During my medic internship I had the Lifepak 12 plugged into the inverter while en route to the hospital. Forgot to unplug it when pulling the gurney out of the back of the RA. Eventually the tension on the cable exceeded the strength of the electrodes' attachment to our patient...all the electrodes ripped away from the patient's body while the monitor plummeted from the back of the gurney causing much more of a deafening crash than you'd expect when colliding with the tailboard of the ambulance. I looked at my preceptor in horror as he reached down to grab the monitor. Amazingly it was unscathed (with the sound it made I was expecting it to be in shambles on the ground, like a porcelain vase or something) and worked fine after we reconnected it to our startled patient. Had a bit of a talking to after that little episode to say the least.
Again, during my internship I left my preceptor's clipboard on the photocopier at one of the hospitals we go to. Didn't realize it till we got another call and my preceptor said, "Hey, where's my clipboard?" To add insult to injury there weren't any spare PCRs in the RA...my preceptor had to write everything down on a blank white sheet of printer paper (don't know where found this). Luckily we transported to the same hospital and the clipboard with all the PCRs in it was still sitting on top of the photocopier...same thing happened again later that day but the second time it was his fault!
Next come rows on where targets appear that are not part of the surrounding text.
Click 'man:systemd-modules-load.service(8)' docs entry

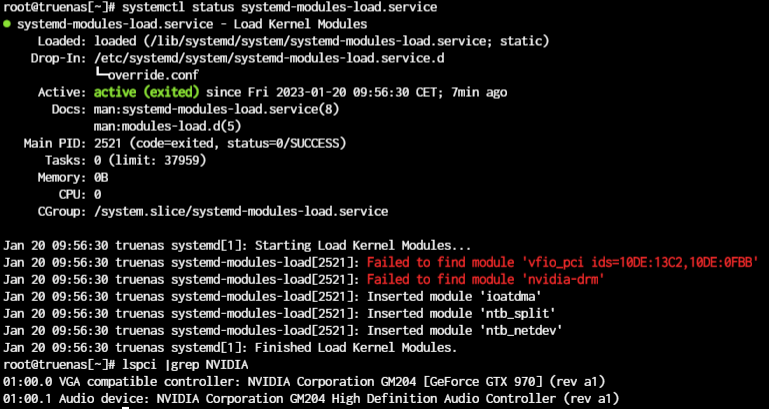click(x=216, y=109)
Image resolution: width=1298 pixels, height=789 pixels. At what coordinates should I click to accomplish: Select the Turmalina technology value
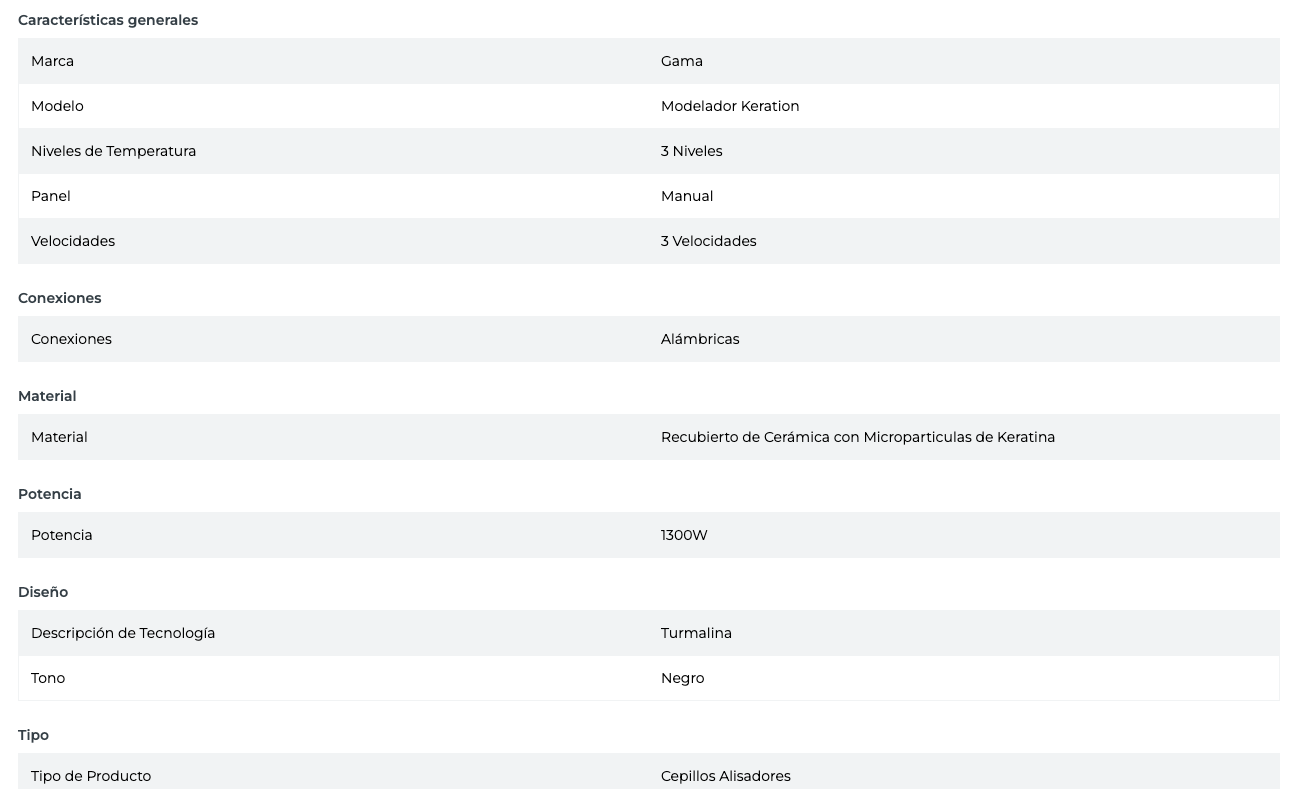point(696,633)
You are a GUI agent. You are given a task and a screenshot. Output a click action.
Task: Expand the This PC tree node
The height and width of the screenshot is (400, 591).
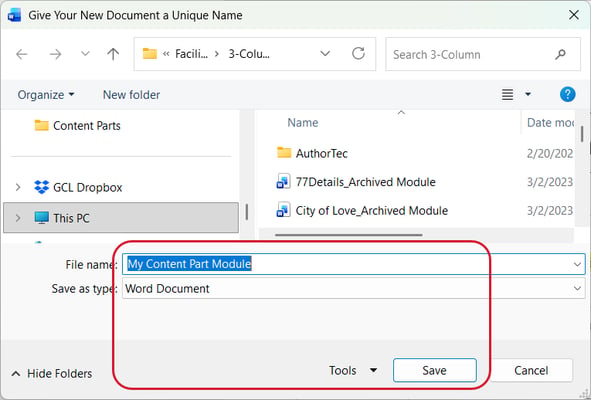pyautogui.click(x=18, y=218)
OK, this didn't happen during my internship. Had a Zoll M Series go absolutely bonkers on me for no conceivable reason. Attached monitor to a young, athletic female patient and as soon as I switched it to Lead II some sort of insane artifact caused the HR counter on it to soar into the upper 300's (there weren't any distinct "beeps" for the HR anymore...it sounded like an alarm almost). The waveform was an unidentifiable and nearly solid yellow block from the artifact spikes occurring so ridiculously close together. This same thing happened in all leads except pads (which, naturally, showed nothing as they weren't connected). Nothing I did to troubleshoot this worked. Had the patient's RN standing next to me watching disapprovingly. EMT partner looking at me helpless and confused. Finally i just turned it off, got in the back of the rig, replaced all the electrode patches and replaced the battery (despite it being a brand new battery) on the monitor. Magically when I turned it back on I had a perfect, textbook sinus rhythm waveform...I hate Zolls.